参加ミュージシャンはこれまでもティグランと演奏してきたドラマーのアーサー・ナーテク、同じくティグランと共演経験があるアルメニア系アメリカ人で、即興ヴォイス・パフォーマンスを得意とする民謡歌手にして詩人/ピアニストのアレニ・アグバビアン、アラン・ホールズワースなどとも共演してきたエレキ・ベースの鬼才のエヴァン・マリエン、アルメニア出身のチェリストのアルティョム・マヌキアンなど。さらに “ヴォルテックス” という曲にはアメリカのメタル・バンドであるアニマルズ・アズ・リーダーズのギタリスト、トーシン・アバシも参加する。アニマルズ・アズ・リーダーズのメンバーは数年来のティグランのファンで、以前ツアーに彼を誘ったもののそのときは実現しなかったが、そうした縁もあって今回の共演に繋がったそうだ。ティーンエイジャーの頃はジャズやクラシックを学ぶ一方で、メタルやハード・ロックにハマっていたというティグランらしいコラボである。

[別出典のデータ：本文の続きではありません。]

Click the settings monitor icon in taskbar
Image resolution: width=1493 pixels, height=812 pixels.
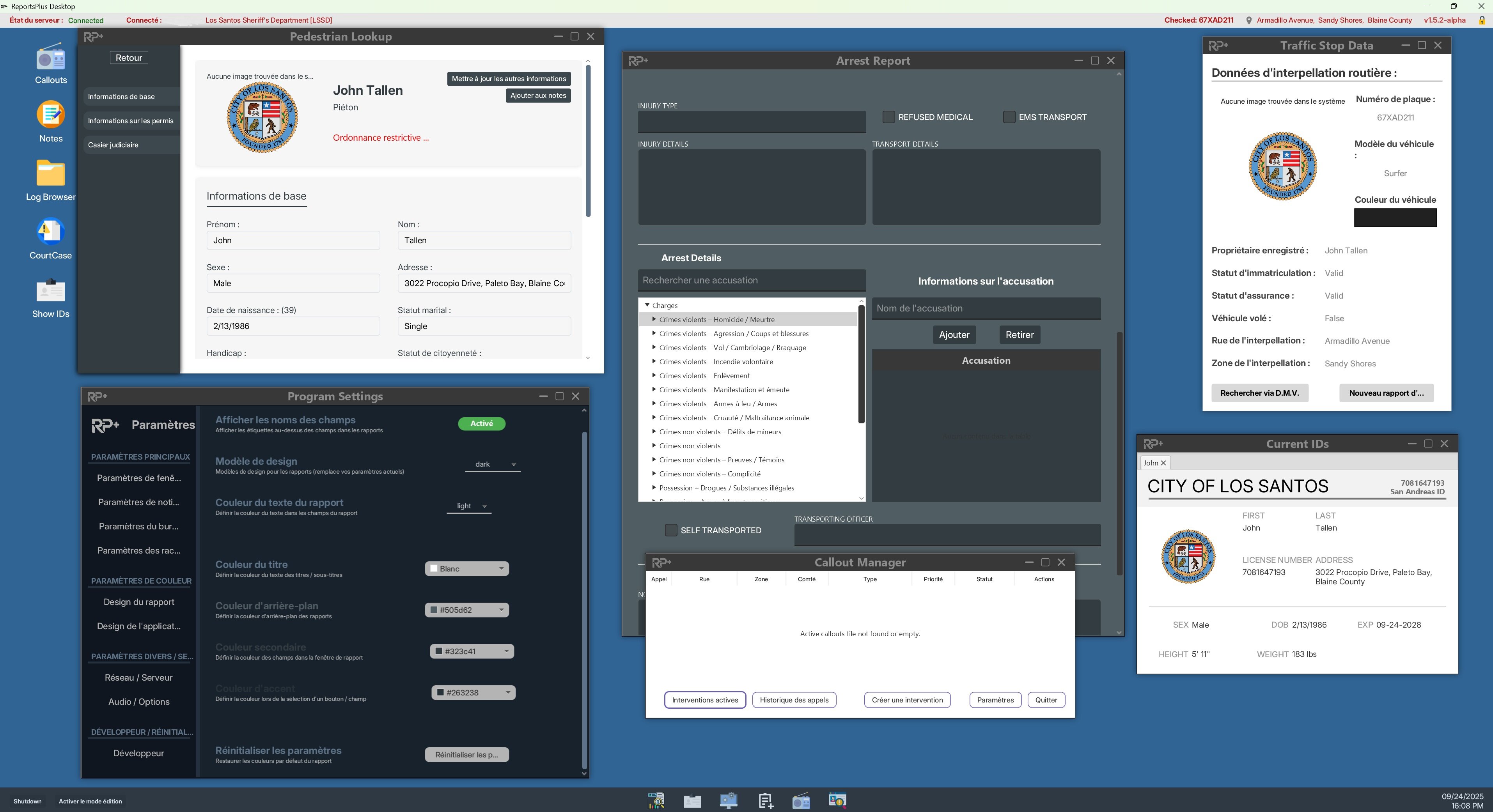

宗教音楽的な和声とピアノに続いてメカニカルで強力な変則ビートが流れ出す “レヴィテイション・21” は、現代ジャズとダブステップやビート・ミュージックを繋ぐティグランならではの作品。“ザ・ドリーム・ヴォイジャー” もエレクトリック色の濃いナンバーだが、独特のメロディ・ラインを紡ぐピアノやヴォイス・ハーモニーにはルーツにあるアルメニア民謡の影響が見える。アレニ・アグバビアンとアルティョム・マヌキアンをフィーチャーした “アワー・フィルム” は、口笛の紡ぐ美しいメロディが印象的な1曲。映画制作にも関わったティグランのインスピレーションから生まれた曲だろう。
“アラ・リサレクティッド” は次々と変調するリズム、緩急のついたトリッキーな展開のなか、リリカルなメロディを生み出すティグランのピアニストとしての技術やスキルの凄さを再認識できる。またクラシックからメタルにまで通じるレンジの広い音楽性と、そこから編み出した彼独自のジャズを聴くことができるだろう。“スペース・オブ・ユア・イグジスタンス” も同様に、ジャズ、フュージョン、プログレが融合したような曲だが、こうした複雑なリズム、メロディやコード変換を生み出すのもアルメニア民謡を学んだことが大きい。アルメニア民謡にも複雑なリズムが多く、それに乗せてメタルやエレクトロニカなどを取り入れていくことが、ティグランにとっては自然なことだったそうだ。
トーシン・アバシが参加する “ヴォルテックス” も複雑な構造の曲で、アルメニア民謡をベースにメタル、ジャズ、クラシックなどあらゆる音楽を融合するティグランの独壇場の世界である。ギュムリにあるヴァルディ・アート・スクールの少年合唱団をフィーチャーした “オールド・マップス” や、ヴォイスと口笛、ピアノとシンセで綴るモダン・クラシカル~アンビエント系の “37・ニューリーウェズ” では、ティグランの作品で欠くことのできないピアノと和声のハーモニーが描かれる。“ニュー・マップス” は、20世紀初頭にオスマン帝国との民族紛争を逃れてアメリカに渡ったアルメニア移民についての作品。多くの民族が暮らすアメリカは、アルメニア人にとってロシアに次いで多い移民の受け入れ先だったが、そうしたアルメニア人のディアスポラがティグランの曲作りの大きなモチーフになっていることを示す曲だ。